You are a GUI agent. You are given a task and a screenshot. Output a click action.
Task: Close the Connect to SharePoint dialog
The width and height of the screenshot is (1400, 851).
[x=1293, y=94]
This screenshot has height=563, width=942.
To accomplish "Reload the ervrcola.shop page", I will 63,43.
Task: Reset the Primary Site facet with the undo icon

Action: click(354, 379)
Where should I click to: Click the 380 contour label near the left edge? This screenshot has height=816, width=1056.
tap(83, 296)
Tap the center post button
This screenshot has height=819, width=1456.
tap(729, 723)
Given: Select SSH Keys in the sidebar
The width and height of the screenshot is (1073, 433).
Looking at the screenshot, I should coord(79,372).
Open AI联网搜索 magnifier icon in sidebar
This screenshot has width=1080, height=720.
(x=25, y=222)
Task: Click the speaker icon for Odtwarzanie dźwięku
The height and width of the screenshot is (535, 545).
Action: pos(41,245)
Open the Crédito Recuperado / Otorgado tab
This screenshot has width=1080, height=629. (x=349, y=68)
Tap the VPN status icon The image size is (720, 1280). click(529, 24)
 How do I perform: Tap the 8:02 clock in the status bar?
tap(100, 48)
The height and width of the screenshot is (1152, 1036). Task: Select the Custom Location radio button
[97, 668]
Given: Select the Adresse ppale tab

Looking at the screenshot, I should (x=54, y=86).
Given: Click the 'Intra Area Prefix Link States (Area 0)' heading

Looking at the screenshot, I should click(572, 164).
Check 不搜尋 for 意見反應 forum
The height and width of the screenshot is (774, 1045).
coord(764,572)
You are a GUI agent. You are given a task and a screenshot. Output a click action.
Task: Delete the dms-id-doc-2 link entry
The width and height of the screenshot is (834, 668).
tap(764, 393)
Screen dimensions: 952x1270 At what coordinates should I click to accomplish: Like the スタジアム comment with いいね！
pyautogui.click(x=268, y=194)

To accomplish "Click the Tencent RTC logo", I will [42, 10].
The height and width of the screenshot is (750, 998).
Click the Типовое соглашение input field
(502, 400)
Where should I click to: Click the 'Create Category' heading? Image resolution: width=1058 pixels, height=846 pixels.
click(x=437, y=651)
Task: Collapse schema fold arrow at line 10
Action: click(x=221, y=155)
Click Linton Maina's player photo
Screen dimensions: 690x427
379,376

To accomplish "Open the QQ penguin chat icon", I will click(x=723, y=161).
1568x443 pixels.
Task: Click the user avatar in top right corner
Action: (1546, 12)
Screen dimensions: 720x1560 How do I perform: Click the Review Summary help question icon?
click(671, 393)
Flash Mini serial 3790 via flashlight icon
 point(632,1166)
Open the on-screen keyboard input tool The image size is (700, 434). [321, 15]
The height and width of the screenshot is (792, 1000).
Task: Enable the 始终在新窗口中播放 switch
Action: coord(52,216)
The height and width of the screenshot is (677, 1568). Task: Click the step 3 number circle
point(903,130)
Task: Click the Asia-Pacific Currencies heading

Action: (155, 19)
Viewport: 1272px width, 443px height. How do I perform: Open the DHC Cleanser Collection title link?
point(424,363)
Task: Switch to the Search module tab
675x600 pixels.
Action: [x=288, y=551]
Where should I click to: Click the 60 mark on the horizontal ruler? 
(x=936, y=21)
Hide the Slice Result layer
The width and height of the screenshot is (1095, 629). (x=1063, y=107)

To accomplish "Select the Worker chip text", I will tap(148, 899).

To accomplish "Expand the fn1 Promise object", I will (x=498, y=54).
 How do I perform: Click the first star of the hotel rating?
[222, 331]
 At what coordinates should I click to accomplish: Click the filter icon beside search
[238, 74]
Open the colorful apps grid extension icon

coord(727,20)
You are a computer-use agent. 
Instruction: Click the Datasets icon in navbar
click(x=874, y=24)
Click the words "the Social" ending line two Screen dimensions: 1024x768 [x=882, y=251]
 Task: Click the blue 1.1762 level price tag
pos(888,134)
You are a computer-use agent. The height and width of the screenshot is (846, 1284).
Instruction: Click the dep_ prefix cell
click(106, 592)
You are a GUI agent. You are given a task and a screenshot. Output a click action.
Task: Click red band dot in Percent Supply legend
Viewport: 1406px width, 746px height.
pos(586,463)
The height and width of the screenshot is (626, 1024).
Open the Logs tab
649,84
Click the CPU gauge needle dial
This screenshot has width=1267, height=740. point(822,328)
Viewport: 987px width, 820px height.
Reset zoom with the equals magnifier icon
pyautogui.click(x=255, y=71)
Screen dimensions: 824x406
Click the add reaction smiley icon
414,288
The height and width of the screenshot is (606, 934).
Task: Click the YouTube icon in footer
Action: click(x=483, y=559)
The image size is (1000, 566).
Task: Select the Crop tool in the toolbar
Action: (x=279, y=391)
::::
» To do:
Scan the entries above for the string "sidebar" and copy each line containing it.

» Output of the exercise:
Given: Select SSH Keys in the sidebar
Open AI联网搜索 magnifier icon in sidebar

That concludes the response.